Hello-
Interesting question from the field yesterday. We have a client that has both an internal and external facing view servers. They would like to restrict which users can login remotely via the external view server, while still allowing ALL users to connect internally.
Sure this could be done by requiring a client VPN connection & login process, but that is messy considering the external VCS w/security gateway allows for PCoIP without a VPN connection.
Any thoughts on how best to accomplish this? The official response from VMware tech support was "at this point we do not have a way to restrict some users access through the security server." Surely there must be a "creative" way, no?
Rick
From the View Administration Guide:
Check out from page 116:
http://www.vmware.com/pdf/view-46-administration.pdf
Best Regards
Patricio Cerda
This depends on how your pools are structured. There is a feature called "restricted entitlements" or "tag based entitlements" where access to a pool can be restricted depending on the location of the user.
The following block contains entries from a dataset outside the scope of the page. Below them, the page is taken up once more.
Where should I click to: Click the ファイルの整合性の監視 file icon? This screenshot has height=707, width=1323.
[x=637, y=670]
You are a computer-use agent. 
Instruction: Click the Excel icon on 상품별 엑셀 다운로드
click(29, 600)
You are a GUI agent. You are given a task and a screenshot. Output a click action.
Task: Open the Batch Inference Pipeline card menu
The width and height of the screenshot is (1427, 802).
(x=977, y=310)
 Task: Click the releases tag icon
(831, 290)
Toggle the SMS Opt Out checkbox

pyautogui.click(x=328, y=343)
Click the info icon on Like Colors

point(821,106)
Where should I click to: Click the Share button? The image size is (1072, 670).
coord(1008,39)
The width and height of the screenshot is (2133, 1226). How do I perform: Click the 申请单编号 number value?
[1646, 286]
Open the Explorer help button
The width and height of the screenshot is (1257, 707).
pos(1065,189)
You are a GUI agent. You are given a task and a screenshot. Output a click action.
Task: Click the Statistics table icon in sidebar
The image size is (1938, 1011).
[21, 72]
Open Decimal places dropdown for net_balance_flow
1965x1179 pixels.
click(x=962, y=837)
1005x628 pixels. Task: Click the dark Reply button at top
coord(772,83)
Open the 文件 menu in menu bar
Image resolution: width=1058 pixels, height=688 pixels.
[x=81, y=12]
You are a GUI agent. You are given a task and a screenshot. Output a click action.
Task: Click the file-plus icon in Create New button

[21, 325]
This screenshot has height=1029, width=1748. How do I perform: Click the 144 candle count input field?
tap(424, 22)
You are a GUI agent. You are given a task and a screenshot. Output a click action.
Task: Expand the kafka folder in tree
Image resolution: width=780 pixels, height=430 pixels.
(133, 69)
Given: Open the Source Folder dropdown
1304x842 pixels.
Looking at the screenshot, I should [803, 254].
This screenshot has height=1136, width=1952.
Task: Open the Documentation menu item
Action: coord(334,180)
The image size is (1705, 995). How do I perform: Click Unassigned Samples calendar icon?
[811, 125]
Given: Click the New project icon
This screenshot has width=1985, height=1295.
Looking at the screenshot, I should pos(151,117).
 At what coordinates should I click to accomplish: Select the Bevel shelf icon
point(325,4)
This is quite common for certain classes of sensitive pools where an organisation may want to ensure that certain pools can only be accessed from inside the corporate network. This is quite a common requirement.
Imagine that you have two AD user groups Group A and Group B. Group A users are free to access their pool(s) from the internal network or the external network, but Group B users must be on the internal network.
Group A users have entitlements to Pool 1 and Pool 2.
Group B users have entitlements to Pool 3 and Pool 4.
On the Connection Servers set a tag of "External" on the Internet supporting Connection Servers (that have Security Servers attached), and a tag of "Internal" for the Connection Servers used for internal access.
When you entitle pools, simply set a tag of "Internal" for Pool 3 and Pool 4. This way when anyone in Group B tries to log in to View through a Security Server, they'll get a failure indicating they have no entitlements. It will only work when Group B users attempt to access them when on the internal network. It is only Pools 1 and 2 that can be accessed from external and internal.
Another option is to configure the external Connection Servers to require SecurID authentication. Then just give Group A users a token.
There are several variations on all this in terms how you structure and entitle pools, but hopefully this gives you some ideas on how to set this up.
Mark.
Ah! beaten to it - must type faster!
:smileycool:
We are running into a same issue. For now, we would like to restrict access to the security server to a specific subset of users. Our last resort will be to create duplicate pools that are allowed access to this communication server, and restrict on the other pools, but this seems like a bit of a messy solution. Is there a way to control this through local or domain access via a security group? Haven't had much luck yet, but would much prefer that over deploying a new pool solely for this access.
I'm in the exact same boat as you, been looking for a solution for a while now.. only options that seem to work at this point are either setting up SSL VPN and controlling external access thru that (lame), handing out secureID keys (expensive), or external have two seperate desktops on internal one external (also lame) there is no other useful way i've found to accomplish this.
Its seems soo easy to me, all vmware needs to do is add a simple option to the view security server settings "Allow only members of this AD group to connect to this security server" .. done.. ugh :s
Okay so based on these posts it sounds like this is not currently doable. If I'm hearing this right then what we need is some way to do this which means outside the box thinking.
Here is my suggestion and I think it work work however, it would allow everyone to log in remotely but woudl immeidately kill the session if the user isn't allowed to connect remotely. Not perfect but a start.
Its ugly but its a start.
Gunnar
Another simple (but probably costly) option is just to buy RSA fobs for those you want to have external access. All you'd have to do is enable RSA on the Security Server and only give Fobs to those who are allowed external access. The advantage to this is your externally faced View would be more secure.
I'm still thinking up other ways to do it. I think there should be some way to get in the middle of the authentication process between View and AD.